Resolutie 1124 Veiligheidsraad Verenigde Naties
Resolutie 1124 | ||
---|---|---|
Van de | Veiligheidsraad van de Verenigde Naties | |
Datum | 31 juli 1997 | |
Nr. vergadering | 3807 | |
Code | S/RES/1124 | |
Stemming | voor 15 onth. 0 tegen
0 | |
Onderwerp | Georgisch-Abchazisch conflict | |
Beslissing | Verlengde de UNOMIG-waarnemingsmissie met 6 maanden. | |
Samenstelling VN-Veiligheidsraad in 1997 | ||
Permanente leden | ||
Niet-permanente leden | ||
Chili · Costa Rica · Egypte · Guinee-Bissau · Japan · Kenia · Zuid-Korea · Polen · Portugal · Zweden
| ||
Abchazië.
|
Resolutie 1124 van de Veiligheidsraad van de Verenigde Naties werd op 31 juli 1997 door de VN-Veiligheidsraad unaniem aangenomen. De resolutie verlengde de UNOMIG-waarnemingsmissie in Abchazië met zes maanden.
Achtergrond
[bewerken | brontekst bewerken]Op de golf van opkomend onafhankelijkheidsstreven van Georgië uit de Sovjet-Unie tegen het einde van de jaren 1980, streefde de Abchazische minderheid in de Abchazische autonome republiek de onafhankelijkheid na, uit angst de autonomie in Georgië te verliezen. Het leidde tot etnische spanningen met de Georgiërs, die in Abchazië de grootste bevolkingsgroep waren.

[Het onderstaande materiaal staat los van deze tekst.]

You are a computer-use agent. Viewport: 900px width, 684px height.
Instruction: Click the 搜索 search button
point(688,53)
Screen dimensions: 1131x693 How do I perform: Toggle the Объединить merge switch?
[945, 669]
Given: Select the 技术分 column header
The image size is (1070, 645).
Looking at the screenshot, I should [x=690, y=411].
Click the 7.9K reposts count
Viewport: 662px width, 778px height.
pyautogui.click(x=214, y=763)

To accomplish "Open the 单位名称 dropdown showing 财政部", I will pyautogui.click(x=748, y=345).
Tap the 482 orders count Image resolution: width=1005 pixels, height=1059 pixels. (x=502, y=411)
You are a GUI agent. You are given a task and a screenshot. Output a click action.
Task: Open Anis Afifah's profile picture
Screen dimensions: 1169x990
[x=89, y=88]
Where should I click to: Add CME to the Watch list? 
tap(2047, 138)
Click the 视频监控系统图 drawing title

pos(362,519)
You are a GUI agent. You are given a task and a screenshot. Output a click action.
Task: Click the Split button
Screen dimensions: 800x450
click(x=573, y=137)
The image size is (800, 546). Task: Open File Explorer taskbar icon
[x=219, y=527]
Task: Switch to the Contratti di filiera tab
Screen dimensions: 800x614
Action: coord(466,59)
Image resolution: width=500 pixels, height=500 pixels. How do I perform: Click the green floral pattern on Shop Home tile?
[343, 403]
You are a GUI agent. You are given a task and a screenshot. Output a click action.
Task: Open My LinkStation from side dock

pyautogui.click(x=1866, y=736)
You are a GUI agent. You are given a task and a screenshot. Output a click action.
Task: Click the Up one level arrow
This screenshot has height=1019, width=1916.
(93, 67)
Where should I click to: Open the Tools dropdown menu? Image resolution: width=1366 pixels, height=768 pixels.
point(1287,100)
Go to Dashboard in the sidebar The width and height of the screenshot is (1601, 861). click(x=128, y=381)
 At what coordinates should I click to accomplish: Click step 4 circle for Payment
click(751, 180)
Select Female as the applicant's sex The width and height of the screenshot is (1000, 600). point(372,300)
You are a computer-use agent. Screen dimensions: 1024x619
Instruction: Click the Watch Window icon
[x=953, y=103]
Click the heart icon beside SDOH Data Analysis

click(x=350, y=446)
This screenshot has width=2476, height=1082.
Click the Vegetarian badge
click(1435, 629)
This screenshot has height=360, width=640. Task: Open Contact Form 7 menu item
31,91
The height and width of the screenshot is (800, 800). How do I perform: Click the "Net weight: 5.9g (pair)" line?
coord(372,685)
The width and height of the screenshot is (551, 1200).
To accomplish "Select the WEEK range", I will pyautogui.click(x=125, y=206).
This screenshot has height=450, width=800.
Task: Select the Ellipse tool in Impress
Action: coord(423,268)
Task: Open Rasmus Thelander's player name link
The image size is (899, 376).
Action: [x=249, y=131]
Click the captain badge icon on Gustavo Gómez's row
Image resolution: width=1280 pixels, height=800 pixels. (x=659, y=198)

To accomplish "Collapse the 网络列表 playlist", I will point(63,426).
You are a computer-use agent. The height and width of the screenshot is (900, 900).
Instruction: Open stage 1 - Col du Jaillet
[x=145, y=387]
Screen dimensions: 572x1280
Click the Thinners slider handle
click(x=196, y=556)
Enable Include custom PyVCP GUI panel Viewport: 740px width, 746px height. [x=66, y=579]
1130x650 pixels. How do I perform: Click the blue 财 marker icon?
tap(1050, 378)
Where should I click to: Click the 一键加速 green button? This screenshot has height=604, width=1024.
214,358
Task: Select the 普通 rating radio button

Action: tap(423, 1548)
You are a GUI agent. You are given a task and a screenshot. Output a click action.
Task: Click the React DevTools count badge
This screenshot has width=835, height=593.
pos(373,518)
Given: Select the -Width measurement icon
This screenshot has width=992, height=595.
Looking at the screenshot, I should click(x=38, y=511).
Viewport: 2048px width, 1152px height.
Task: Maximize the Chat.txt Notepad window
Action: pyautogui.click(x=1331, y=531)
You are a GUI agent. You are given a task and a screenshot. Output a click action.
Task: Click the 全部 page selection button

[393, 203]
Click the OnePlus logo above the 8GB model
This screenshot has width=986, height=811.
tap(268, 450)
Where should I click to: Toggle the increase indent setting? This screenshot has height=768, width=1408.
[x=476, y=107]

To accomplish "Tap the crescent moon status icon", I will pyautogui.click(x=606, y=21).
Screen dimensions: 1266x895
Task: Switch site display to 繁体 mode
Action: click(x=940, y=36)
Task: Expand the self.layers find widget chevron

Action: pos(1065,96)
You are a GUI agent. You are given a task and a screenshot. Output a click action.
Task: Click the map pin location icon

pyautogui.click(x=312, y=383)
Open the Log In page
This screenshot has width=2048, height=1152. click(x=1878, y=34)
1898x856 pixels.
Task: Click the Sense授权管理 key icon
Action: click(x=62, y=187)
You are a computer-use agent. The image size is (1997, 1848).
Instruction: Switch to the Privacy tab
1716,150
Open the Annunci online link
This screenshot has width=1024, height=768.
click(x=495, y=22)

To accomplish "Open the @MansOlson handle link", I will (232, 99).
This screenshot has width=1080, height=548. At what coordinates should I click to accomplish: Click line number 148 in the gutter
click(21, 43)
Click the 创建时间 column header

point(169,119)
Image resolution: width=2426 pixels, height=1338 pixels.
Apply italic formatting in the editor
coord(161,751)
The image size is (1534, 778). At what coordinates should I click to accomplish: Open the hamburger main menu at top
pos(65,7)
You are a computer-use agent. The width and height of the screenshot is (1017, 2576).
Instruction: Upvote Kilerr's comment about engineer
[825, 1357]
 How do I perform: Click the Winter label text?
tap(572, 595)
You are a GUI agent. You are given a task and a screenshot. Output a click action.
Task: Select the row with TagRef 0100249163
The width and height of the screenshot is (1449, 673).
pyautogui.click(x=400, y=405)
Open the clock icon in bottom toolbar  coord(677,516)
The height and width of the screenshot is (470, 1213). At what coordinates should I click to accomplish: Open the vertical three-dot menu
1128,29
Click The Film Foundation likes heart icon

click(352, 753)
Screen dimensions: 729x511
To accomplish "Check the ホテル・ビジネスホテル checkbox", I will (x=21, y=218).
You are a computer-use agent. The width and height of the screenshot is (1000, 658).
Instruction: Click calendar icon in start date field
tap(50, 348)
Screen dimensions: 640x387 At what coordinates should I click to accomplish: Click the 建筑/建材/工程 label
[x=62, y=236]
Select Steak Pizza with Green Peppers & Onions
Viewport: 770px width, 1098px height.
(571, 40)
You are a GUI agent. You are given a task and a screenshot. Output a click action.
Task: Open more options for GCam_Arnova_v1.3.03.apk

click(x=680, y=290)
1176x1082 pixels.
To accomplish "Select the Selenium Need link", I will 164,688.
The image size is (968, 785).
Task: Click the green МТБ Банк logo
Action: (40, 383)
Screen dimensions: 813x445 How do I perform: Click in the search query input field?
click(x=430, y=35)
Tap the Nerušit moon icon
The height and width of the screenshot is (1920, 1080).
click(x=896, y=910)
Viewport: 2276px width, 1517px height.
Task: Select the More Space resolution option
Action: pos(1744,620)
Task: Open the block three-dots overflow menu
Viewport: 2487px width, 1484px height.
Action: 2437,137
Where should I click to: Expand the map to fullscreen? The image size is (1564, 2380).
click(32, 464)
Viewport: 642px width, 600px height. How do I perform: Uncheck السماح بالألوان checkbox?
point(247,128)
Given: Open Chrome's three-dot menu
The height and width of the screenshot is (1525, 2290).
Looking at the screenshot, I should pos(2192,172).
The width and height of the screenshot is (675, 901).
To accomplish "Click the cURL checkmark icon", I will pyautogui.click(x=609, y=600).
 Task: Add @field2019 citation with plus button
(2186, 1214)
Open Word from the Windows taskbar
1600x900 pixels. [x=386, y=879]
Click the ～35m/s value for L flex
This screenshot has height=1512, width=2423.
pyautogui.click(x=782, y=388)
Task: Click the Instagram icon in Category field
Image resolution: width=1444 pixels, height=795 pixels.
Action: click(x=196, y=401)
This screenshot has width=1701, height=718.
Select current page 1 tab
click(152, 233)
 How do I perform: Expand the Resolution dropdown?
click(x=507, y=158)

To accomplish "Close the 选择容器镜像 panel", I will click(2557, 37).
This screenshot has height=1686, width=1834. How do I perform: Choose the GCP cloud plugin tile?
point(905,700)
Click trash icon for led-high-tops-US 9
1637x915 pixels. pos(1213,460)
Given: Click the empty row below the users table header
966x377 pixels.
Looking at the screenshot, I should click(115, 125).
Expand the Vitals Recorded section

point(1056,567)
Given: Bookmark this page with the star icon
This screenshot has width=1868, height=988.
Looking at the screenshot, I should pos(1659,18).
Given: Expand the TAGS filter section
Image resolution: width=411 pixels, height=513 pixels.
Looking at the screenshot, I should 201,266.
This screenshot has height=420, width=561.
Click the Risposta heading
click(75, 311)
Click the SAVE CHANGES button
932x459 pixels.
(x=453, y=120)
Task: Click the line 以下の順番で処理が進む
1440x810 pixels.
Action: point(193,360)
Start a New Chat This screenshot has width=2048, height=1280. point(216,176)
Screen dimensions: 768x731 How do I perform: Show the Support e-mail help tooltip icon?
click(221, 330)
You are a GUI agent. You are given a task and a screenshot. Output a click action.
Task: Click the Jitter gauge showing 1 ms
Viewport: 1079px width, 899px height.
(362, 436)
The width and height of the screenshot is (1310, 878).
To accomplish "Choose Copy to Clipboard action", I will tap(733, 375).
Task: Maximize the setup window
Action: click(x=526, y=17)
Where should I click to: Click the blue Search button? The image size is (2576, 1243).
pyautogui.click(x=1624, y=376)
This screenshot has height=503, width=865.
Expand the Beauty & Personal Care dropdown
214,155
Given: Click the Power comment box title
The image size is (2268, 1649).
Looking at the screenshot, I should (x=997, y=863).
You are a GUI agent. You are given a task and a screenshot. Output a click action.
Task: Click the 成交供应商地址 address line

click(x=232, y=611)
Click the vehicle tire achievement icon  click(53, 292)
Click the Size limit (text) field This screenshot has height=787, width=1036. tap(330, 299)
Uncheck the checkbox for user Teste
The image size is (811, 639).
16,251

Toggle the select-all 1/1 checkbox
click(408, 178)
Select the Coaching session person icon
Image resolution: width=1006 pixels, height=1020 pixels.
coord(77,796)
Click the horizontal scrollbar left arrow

In 1992 kwam het tot een gewapend conflict, waarbij ook Rusland betrokken raakte, dat het voor de Abchaziërs opnam. Begin 1993 braken zware gevechten uit om de Abchazische hoofdstad Soechoemi. In de zomer van 1993 werd een staakt-het-vuren afgesproken en werd de UNOMIG-waarnemingsmissie opgericht. De val van Soechoemi in september 1993 leidde tot grootschalige etnische zuiveringen tegen de Georgische gemeenschap.
Inhoud
[bewerken | brontekst bewerken]Waarnemingen
[bewerken | brontekst bewerken]De UNOMIG-waarnemers en de GOS-vredesmacht hadden er veel aan bijgedragen dat de conflictzone in Georgië stabiliseerde. De regio Gali bleef echter onveilig door gewapende groepen, misdaad en mijnen. Ten slotte had het GOS zijn vredesmacht verlengd tot 31 juli, maar een verdere verlenging was onzeker.
Handelingen
[bewerken | brontekst bewerken]De onderhandelingen tussen Georgië en de Abchazen waren vastgelopen. De Veiligheidsraad steunde de plannen van secretaris-generaal Kofi Annan om een actievere rol te spelen in de kwestie. Er was een bijeenkomst gepland in Genève om te bepalen in welke gebieden concrete vooruitgang kon worden geboekt. De Veiligheidsraad veroordeelde ook opnieuw de etnische moorden en geweld. Ook bevestigde de raad nogmaals het recht dat alle vluchtelingen hadden op terugkeer, dit mocht niet gekoppeld worden aan de politieke status van Abchazië. Verder werd van Abchazië geëist dat dit land het proces sneller zou laten verlopen.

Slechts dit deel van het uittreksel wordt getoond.